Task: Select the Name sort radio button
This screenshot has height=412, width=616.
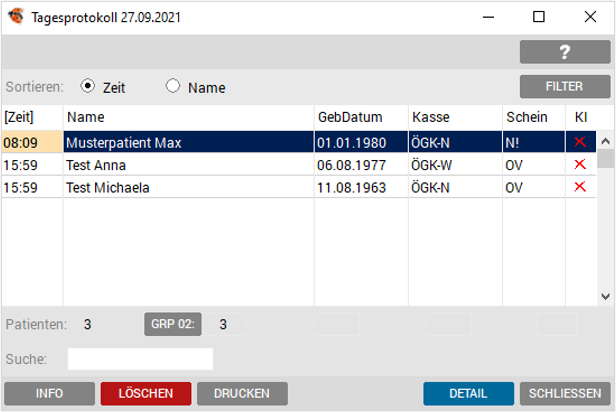Action: (173, 86)
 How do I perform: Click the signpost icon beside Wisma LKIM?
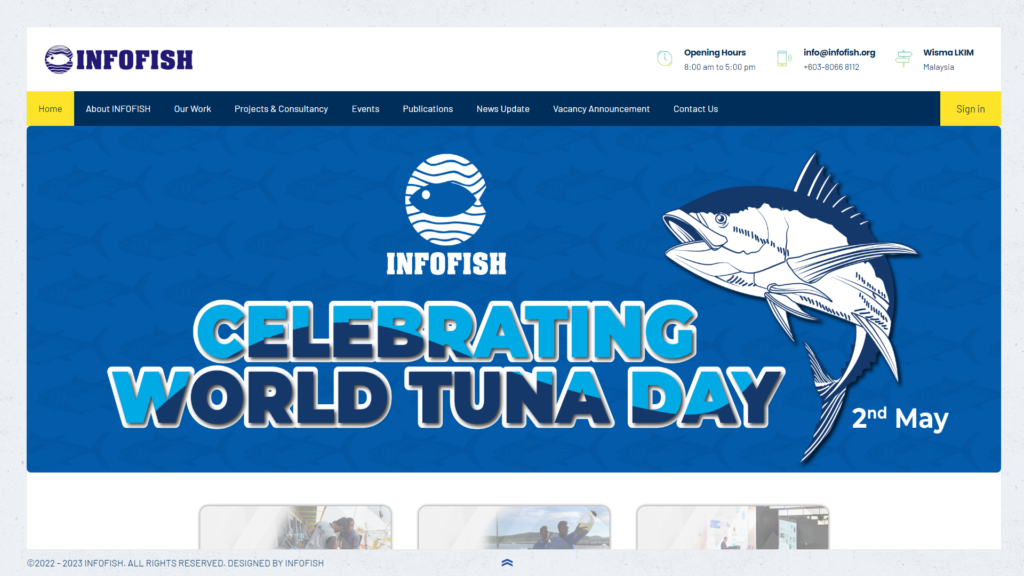coord(904,59)
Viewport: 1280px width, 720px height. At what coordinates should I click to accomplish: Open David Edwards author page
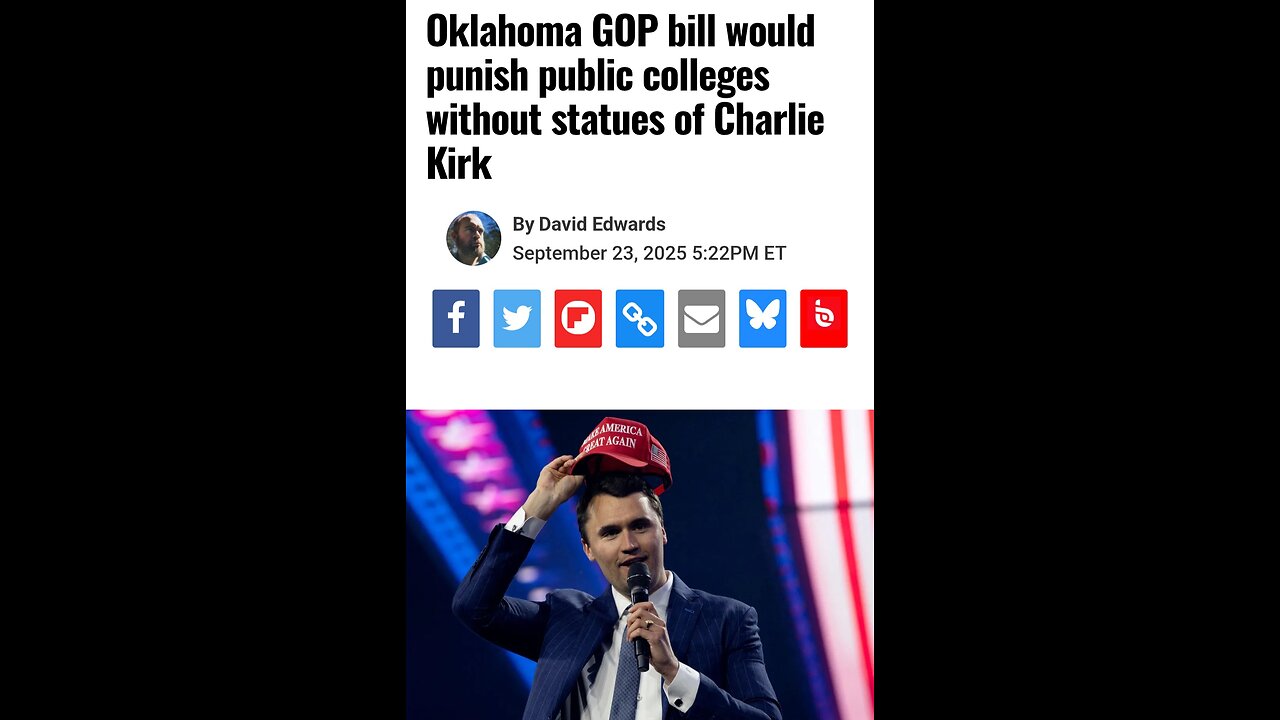[x=602, y=224]
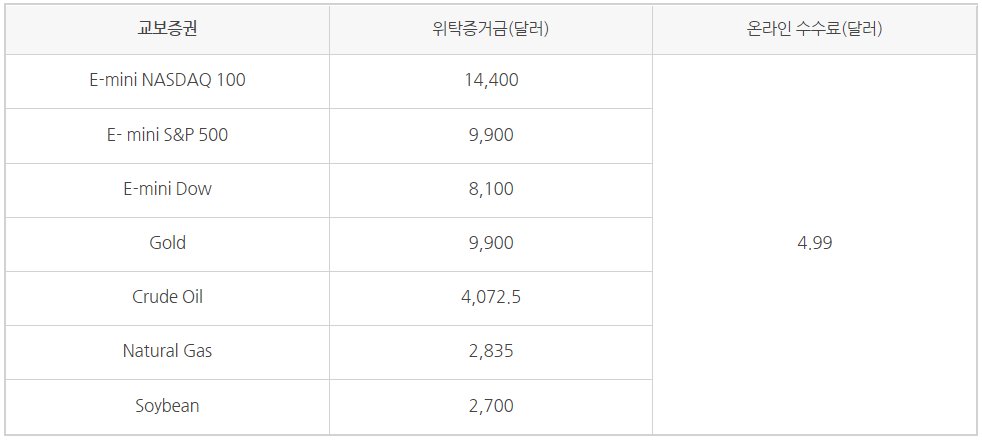982x440 pixels.
Task: Select the Natural Gas product cell
Action: click(x=167, y=351)
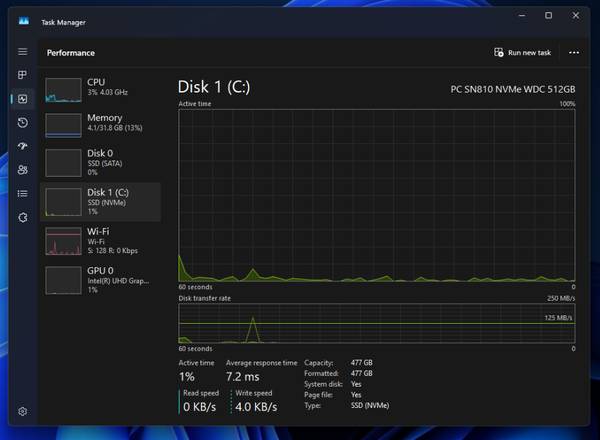Select the Performance sidebar icon
The image size is (600, 440).
22,99
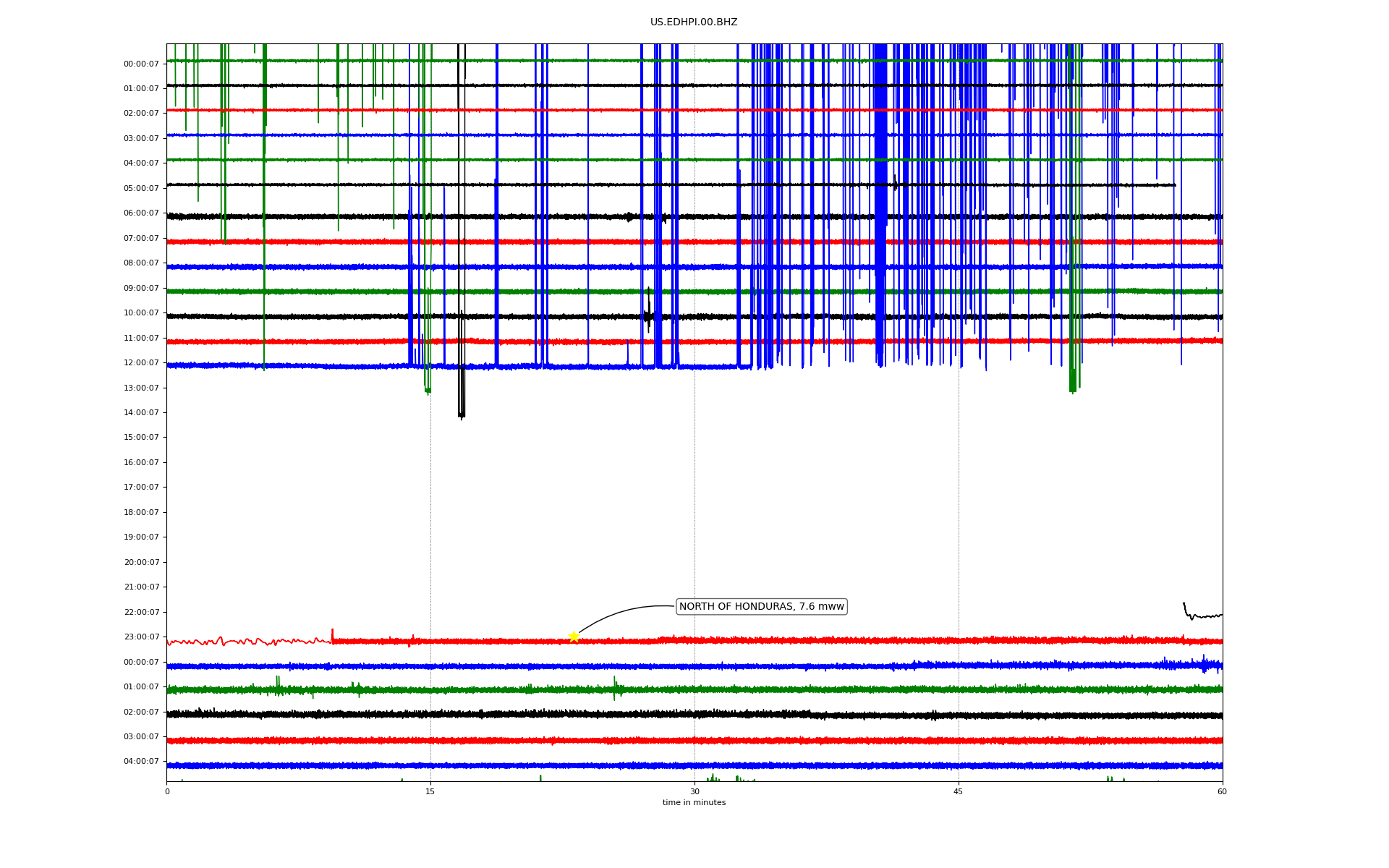Click the 22:00:07 time axis label
The height and width of the screenshot is (868, 1389).
click(141, 613)
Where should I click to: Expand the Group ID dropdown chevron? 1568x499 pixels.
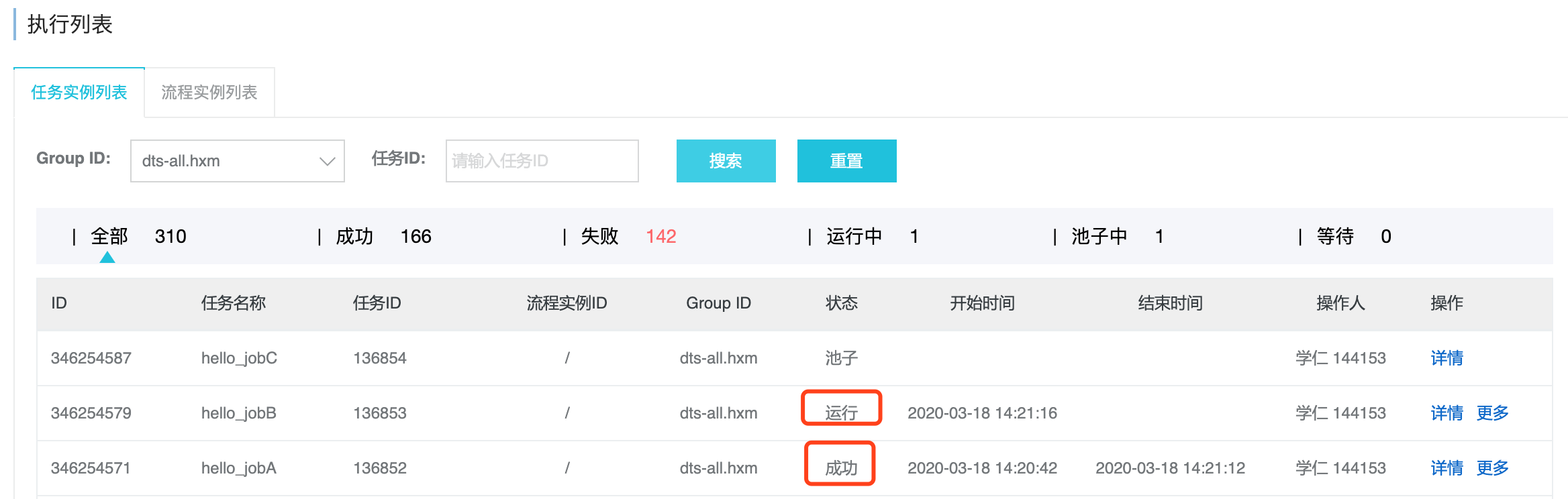point(327,161)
---*---
▶ [Work to do]:
Copy out every line of the material verbatim and leave the pictures out.

▶ [Task answer]:
Task: Select the Name sort radio button
This screenshot has height=412, width=616.
Action: (173, 86)
 How do I perform: Click the signpost icon beside Wisma LKIM?
coord(904,59)
Viewport: 1280px width, 720px height. At what coordinates should I click to accomplish: Open David Edwards author page
[x=602, y=224]
982x440 pixels.
Task: Select the Natural Gas product cell
Action: click(x=167, y=351)
Select the Performance sidebar icon
The image size is (600, 440).
22,99
Click the 22:00:07 time axis label
The height and width of the screenshot is (868, 1389).
click(141, 613)
Where should I click to: Expand the Group ID dropdown chevron? 1568x499 pixels.
point(327,161)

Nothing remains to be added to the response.